How Justine Keay voted compared to someone who believes that the federal government should make laws that ensure that the minister can control what items people are allowed to bring into Australia's immigration detention centres by, for example, passing laws that allow authorised officers to search both facilities and people and seize any prohibited items found

Division Justine Keay Supporters vote

7th Feb 2018, 4:55 PM – Representatives Migration Amendment (Prohibiting Items in Immigration Detention Facilities) Bill 2017 - Second Reading - Main idea of the bill

No Yes (strong)

7th Feb 2018, 4:48 PM – Representatives Migration Amendment (Prohibiting Items in Immigration Detention Facilities) Bill 2017 - Second Reading - Don't read the bill a second time

Yes No

How "consistently against" is worked out

The MP's votes count towards a weighted average where the most important votes get 50 points, less important votes get 10 points, and less important votes for which the MP was absent get 2 points. In important votes the MP gets awarded the full 50 points for voting the same as the policy, 0 points for voting against the policy, and 25 points for not voting. In less important votes, the MP gets 10 points for voting with the policy, 0 points for voting against, and 1 (out of 2) if absent.
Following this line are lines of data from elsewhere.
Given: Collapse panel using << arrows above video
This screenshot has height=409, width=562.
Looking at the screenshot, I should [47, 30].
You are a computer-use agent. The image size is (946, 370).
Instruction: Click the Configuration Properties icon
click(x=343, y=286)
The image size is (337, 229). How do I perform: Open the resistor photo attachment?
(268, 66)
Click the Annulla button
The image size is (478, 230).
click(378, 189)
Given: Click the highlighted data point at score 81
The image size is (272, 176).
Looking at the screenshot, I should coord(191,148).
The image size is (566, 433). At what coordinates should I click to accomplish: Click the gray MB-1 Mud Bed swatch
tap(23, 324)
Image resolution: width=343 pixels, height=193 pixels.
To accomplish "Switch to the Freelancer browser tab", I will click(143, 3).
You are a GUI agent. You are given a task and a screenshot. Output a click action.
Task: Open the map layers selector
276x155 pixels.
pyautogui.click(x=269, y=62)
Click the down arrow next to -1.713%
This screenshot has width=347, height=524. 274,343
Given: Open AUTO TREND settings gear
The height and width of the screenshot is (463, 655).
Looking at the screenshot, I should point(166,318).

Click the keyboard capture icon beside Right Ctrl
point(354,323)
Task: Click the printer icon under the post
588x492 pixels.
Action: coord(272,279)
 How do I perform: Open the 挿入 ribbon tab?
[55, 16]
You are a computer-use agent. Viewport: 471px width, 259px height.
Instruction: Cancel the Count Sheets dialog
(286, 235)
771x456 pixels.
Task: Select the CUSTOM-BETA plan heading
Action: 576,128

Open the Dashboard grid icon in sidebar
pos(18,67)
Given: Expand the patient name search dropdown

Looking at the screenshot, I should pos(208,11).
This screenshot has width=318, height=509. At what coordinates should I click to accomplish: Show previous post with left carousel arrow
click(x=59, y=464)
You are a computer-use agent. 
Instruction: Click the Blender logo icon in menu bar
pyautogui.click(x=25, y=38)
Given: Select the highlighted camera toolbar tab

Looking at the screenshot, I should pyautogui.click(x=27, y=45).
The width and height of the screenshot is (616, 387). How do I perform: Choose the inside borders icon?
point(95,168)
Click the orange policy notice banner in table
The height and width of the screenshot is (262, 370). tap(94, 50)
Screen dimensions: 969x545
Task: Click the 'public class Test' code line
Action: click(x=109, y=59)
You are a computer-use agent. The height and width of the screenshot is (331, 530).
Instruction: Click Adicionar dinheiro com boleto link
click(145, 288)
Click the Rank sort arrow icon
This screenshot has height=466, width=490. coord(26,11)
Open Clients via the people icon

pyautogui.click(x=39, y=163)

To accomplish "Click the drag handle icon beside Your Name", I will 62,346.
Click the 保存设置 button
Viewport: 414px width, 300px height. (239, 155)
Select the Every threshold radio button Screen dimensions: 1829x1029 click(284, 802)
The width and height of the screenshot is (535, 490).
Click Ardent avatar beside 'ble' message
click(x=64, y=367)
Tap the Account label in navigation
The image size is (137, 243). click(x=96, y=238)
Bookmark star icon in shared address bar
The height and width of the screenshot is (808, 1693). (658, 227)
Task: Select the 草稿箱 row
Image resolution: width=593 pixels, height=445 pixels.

Then, the number gets converted to a simple english language phrase based on the range of values it's within.

No of votes Points Out of
Most important votes (50 points)      
MP voted with policy 0 0 0
MP voted against policy 1 0 50
MP absent 0 0 0
Less important votes (10 points)      
MP voted with policy 0 0 0
MP voted against policy 1 0 10
Less important absentees (2 points)      
MP absent* 0 0 0
Total: 0 60

*Pressure of other work means MPs or Senators are not always available to vote – it does not always indicate they have abstained. Therefore, being absent on a less important vote makes a disproportionatly small difference.

Agreement score = MP's points / total points = 0 / 60 = 0.0%.